DATA TO PROCESS:

* * * *

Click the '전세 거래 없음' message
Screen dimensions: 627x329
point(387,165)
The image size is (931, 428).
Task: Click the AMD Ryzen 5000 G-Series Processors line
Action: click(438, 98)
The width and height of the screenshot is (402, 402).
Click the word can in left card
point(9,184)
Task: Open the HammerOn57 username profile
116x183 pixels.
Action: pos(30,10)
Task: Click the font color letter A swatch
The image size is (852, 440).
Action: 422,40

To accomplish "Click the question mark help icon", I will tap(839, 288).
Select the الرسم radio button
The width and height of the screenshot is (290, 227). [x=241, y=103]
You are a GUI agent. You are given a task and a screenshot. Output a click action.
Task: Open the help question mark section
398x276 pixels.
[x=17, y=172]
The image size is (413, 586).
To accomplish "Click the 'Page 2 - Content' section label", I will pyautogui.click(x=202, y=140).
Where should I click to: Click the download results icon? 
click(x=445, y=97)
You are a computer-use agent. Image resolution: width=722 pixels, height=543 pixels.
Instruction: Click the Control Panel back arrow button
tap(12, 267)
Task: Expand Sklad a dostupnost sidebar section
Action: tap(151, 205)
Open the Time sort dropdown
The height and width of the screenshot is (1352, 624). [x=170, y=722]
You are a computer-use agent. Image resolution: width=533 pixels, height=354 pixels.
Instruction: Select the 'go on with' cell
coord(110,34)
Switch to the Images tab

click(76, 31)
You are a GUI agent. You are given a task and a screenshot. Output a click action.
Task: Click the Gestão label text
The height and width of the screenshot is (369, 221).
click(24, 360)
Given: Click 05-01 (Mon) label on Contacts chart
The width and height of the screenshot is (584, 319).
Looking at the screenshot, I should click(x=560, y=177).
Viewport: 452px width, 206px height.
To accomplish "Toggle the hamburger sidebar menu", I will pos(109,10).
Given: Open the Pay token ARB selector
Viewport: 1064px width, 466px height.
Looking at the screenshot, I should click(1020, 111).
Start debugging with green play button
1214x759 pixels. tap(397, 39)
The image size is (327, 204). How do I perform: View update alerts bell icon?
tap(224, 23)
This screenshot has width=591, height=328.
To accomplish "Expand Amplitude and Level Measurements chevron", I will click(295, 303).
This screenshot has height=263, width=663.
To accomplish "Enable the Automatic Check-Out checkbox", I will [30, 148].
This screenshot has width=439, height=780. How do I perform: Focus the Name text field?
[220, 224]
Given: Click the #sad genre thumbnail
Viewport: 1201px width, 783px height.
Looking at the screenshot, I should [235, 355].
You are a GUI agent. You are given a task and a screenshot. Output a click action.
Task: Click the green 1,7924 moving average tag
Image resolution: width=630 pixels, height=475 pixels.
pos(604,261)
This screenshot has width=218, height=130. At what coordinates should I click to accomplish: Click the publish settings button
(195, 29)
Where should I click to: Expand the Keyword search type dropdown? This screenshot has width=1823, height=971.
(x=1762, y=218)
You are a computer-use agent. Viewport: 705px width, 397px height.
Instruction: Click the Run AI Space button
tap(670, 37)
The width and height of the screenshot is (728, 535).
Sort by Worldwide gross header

* * * *

TASK TO CARRY OUT: In the lines above, spot each one that contains the word "question" and copy it.

RESULT OF THIS TASK:
To accomplish "Click the question mark help icon", I will tap(839, 288).
Task: Open the help question mark section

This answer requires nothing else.